Pour plus de détails, voir Fiche technique et Distribution.

Contexte historique modifier

Inspiré d'une adaptation du roman En attendant le vote des bêtes sauvages d’Ahmadou Kourouma[1],[2], le scénario du film rappelle étroitement l'histoire politique récente du Togo. Ce pays, à la fin des années 1990, connaît une transition politique après les 38 ans de présidence de Gnassingbé Eyadéma[3]. Ancien chef militaire, Eyadéma prend le pouvoir en 1967 à la suite de l’assassinat de son prédécesseur Sylvanus Olympio. Tout comme dans En Attendant le Vote , le dirigeant togolais ne souscrit pas aux principes démocratiques qui auraient octroyé davantage de pouvoir au peuple. Ce parallèle est renforcé par la similitude entre le drapeau de la République du Golfe et celui du Togo. Ainsi, ce film peut être catégorisé comme un film politique en raison de sa critique implicite de la corruption politique en Afrique, plus spécifiquement au Togo entre 1967 et 2005. Cependant, le réalisateur Missa Hébié rejette toute association avec ce registre[4],[5].

Synopsis modifier

Le film se déroule dans le pays fictif de la République du Golfe et raconte l'histoire de la dictature du président Koyaga, qui prend le pouvoir après un coup d'État. Vingt-et-un ans plus tard, après avoir échappé à une tentative d'assassinat, Koyaga se réfugie dans son village natal. Là, il assiste à un donsomana, un récit purificatoire, où le griot du village et son "répondeur" lui relatent les événements tragiques de son régime. L'intrigue oscille entre le passé et le présent, et en une nuit, le récit cathartique du griot conduit à un changement de régime dans la République du Golfe[6].

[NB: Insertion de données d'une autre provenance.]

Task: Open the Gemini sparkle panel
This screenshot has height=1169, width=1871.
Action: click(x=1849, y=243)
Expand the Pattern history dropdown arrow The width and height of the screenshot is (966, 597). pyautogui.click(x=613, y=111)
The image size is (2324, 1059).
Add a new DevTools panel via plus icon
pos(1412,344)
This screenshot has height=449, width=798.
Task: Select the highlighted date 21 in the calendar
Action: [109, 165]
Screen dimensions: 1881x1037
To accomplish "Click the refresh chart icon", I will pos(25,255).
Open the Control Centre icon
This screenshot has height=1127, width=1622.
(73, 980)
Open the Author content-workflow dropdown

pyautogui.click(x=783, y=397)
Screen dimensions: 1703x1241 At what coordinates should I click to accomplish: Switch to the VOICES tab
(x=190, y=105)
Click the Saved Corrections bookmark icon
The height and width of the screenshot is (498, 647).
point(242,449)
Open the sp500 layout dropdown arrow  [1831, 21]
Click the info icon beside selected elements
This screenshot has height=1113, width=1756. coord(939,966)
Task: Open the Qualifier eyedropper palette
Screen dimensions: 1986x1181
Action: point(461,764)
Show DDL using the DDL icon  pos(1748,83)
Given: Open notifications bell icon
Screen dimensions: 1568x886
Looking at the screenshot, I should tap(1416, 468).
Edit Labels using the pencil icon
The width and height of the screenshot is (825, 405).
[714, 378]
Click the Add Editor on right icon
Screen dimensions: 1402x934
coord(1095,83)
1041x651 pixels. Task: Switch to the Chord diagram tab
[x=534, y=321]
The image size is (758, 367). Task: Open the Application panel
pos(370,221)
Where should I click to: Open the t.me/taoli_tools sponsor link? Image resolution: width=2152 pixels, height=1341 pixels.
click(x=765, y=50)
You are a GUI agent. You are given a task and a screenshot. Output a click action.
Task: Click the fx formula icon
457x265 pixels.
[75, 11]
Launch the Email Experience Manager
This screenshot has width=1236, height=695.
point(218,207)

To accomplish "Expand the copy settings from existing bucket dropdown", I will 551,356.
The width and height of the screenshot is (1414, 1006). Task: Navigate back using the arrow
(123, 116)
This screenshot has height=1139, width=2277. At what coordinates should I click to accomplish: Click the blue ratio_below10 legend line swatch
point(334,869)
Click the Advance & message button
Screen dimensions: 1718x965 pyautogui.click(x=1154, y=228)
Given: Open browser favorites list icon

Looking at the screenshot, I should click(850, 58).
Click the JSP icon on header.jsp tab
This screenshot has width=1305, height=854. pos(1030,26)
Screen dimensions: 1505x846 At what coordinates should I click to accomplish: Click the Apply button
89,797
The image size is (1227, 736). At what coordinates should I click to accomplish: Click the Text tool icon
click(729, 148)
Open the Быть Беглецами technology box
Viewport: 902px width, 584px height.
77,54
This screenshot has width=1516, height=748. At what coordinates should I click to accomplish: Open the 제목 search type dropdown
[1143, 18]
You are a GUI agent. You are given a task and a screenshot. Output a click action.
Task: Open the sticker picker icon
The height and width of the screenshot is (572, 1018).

L'histoire commence dans le présent, environ deux décennies après le coup d'État de Koyaga. Le dictateur, victime d'une tentative d'attentat menée par un groupe de résistants dirigé par Dalméda, trouve refuge dans son village natal après que sa demeure a été pillée et son régime menacé de renversement. Pour récupérer le saint Coran et la météorite de sa mère, les deux piliers de son pouvoir, Koyaga doit assister à un donsomana. Pendant cette veillée, le griot du village et son répondeur, Tiécoura, lui rappellent les atrocités commises durant son mandat. À travers des flashbacks, on revient vingt ans en arrière, à l'année du coup d'État de Koyaga. Ancien combattant d'Algérie et d’Indochine, Koyaga prend le pouvoir par la force avec l'aide de ses anciens camarades militaires, tuant et émasculant le président Fricassa. Simultanément, un groupe de résistance émerge, dirigé par Maclédio et Dalémda. Maclédio, un journaliste, fonde une radio libre contre le régime de Koyaga, mais il est arrêté et contraint de devenir présentateur pour la radio nationale. Rapidement, il s'éloigne de ses anciens camarades pour devenir le bras droit de Koyaga et son ministre de l'Orientation.

Installé comme tyran, Koyaga élimine ses opposants un par un. Il demande à Maclédio de fournir une liste d'opposants, mais ce dernier, restant loyal à ses anciens camarades, omet leurs noms. Koyaga met en scène un faux attentat contre lui-même pour condamner à mort les résistants impliqués. En représailles, Dalméda et ses camarades organisent un véritable attentat auquel Koyaga échappe de justesse. Maclédio, désormais dévoué à Koyaga, donne les noms de ses anciens amis à la milice, menant à l'arrestation et la torture de Dalémda. Zalissa, victime d'une violente agression, voit sa fille Abiré assister au drame. Abiré, décidée à venger ses parents, devient la maîtresse de Koyaga. Dalémda, après sa libération, organise une révolte, mais Koyaga riposte en incendiant le village de Dalémda.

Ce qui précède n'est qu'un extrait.